Exercise brief:
Please repeat exactly the lines from the one containing "Where should I" to the end of the entries below, both included, and omit all pictures.

Records shown:
>>>>

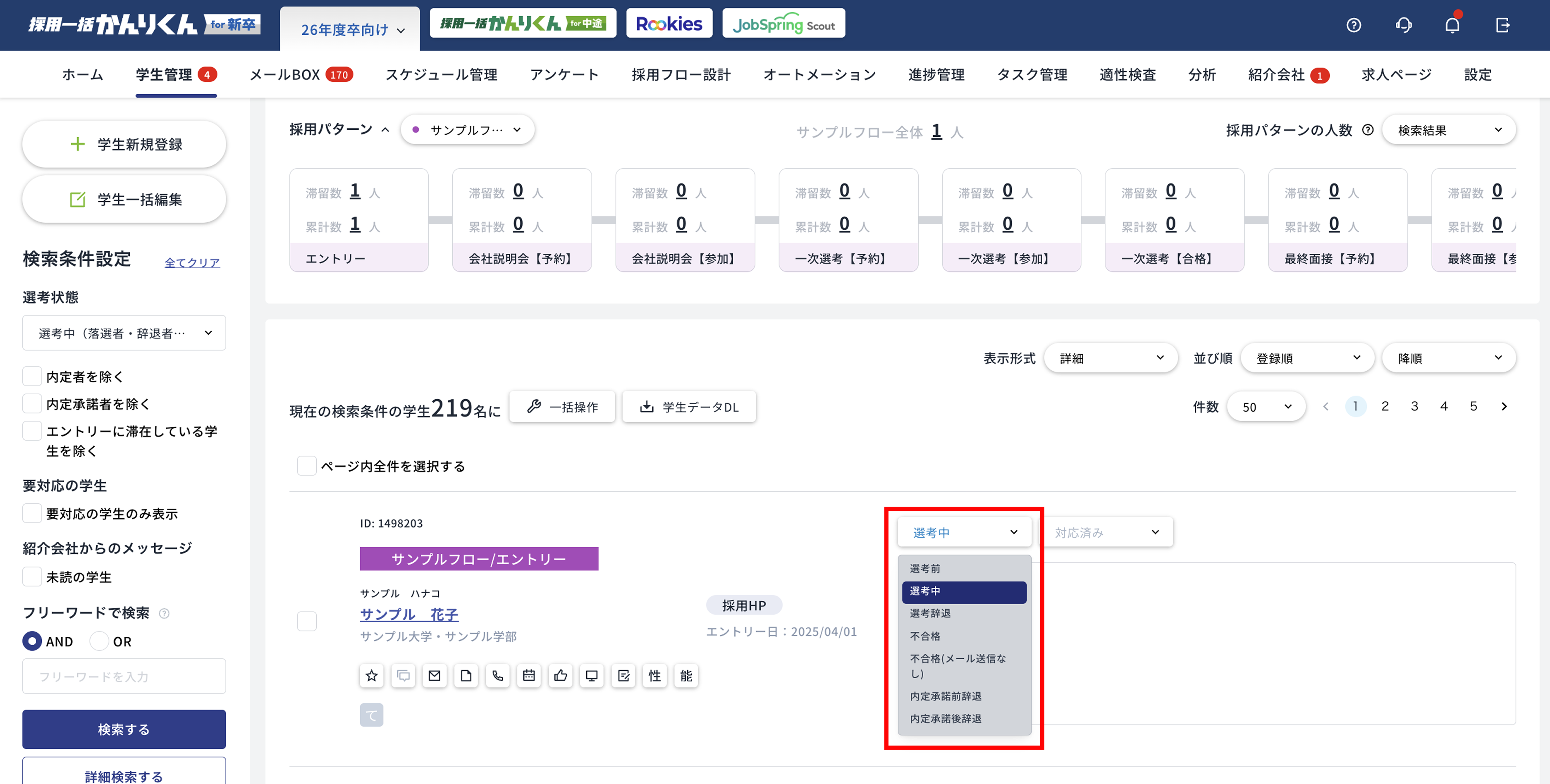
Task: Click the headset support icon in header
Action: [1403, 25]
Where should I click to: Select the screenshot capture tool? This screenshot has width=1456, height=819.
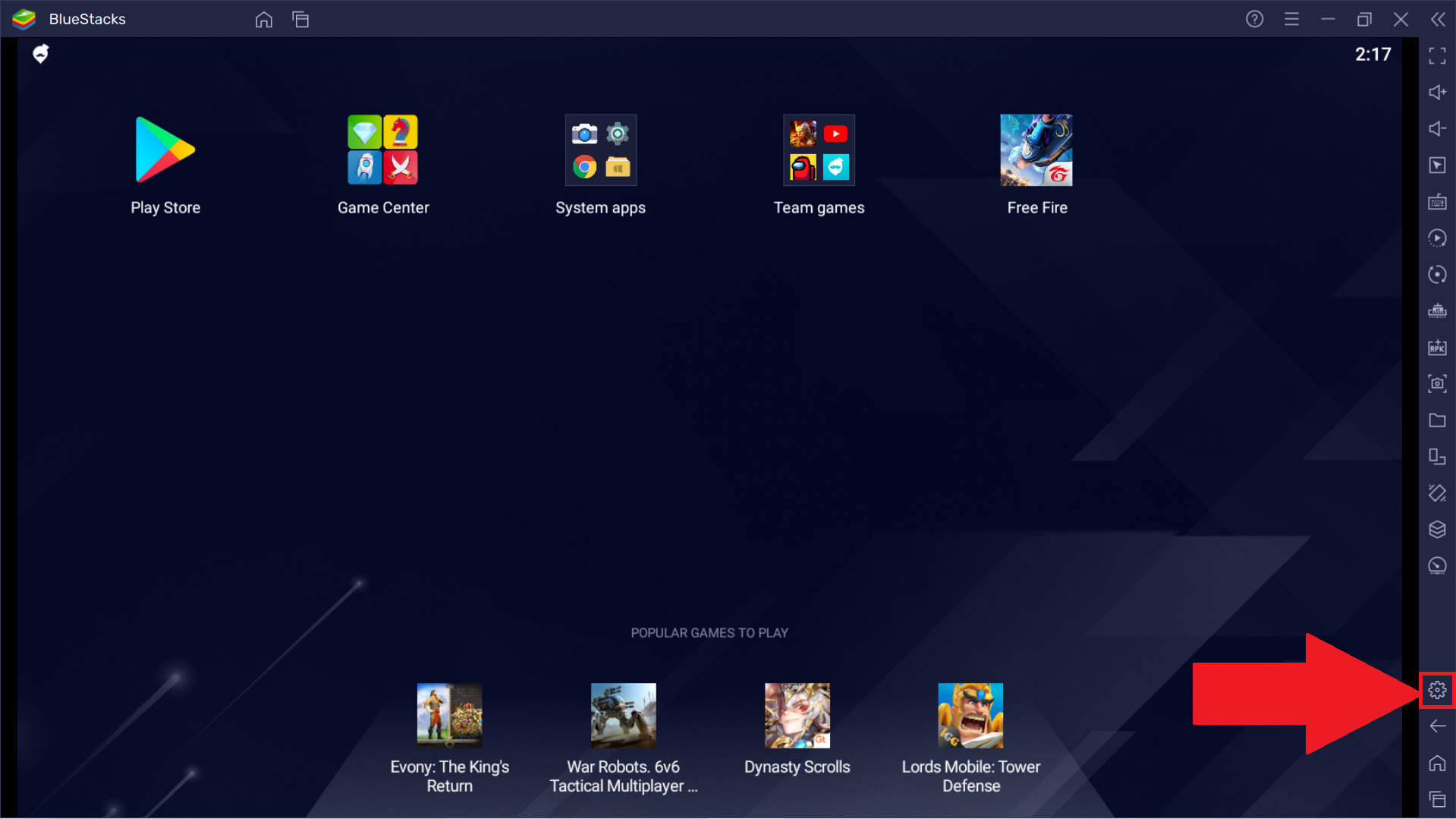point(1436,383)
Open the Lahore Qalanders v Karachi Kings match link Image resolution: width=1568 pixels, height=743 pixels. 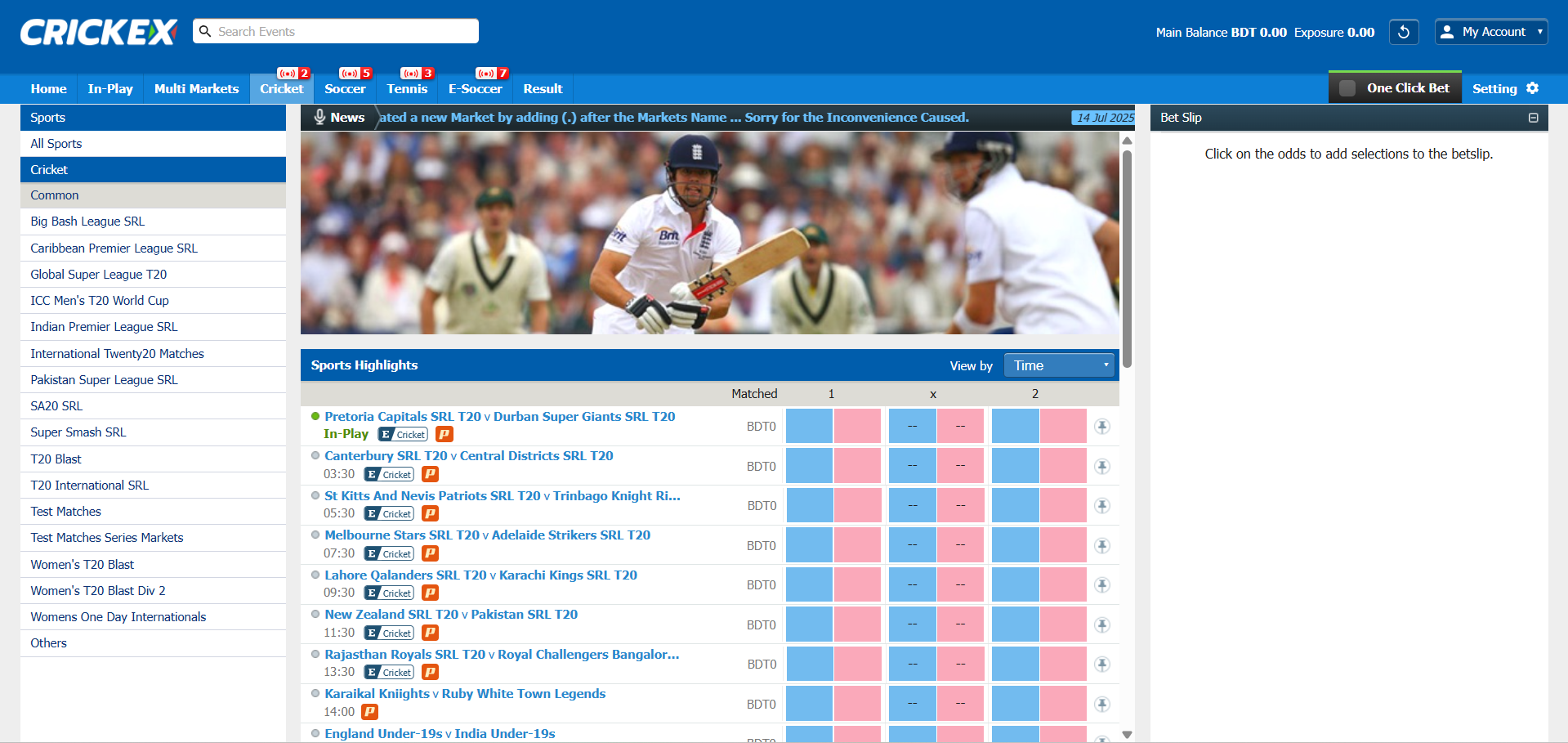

<<<<

Written reply:
Where should I click to: Select the screenshot capture tool? This screenshot has width=1456, height=819.
point(1436,383)
Open the Lahore Qalanders v Karachi Kings match link Image resolution: width=1568 pixels, height=743 pixels. 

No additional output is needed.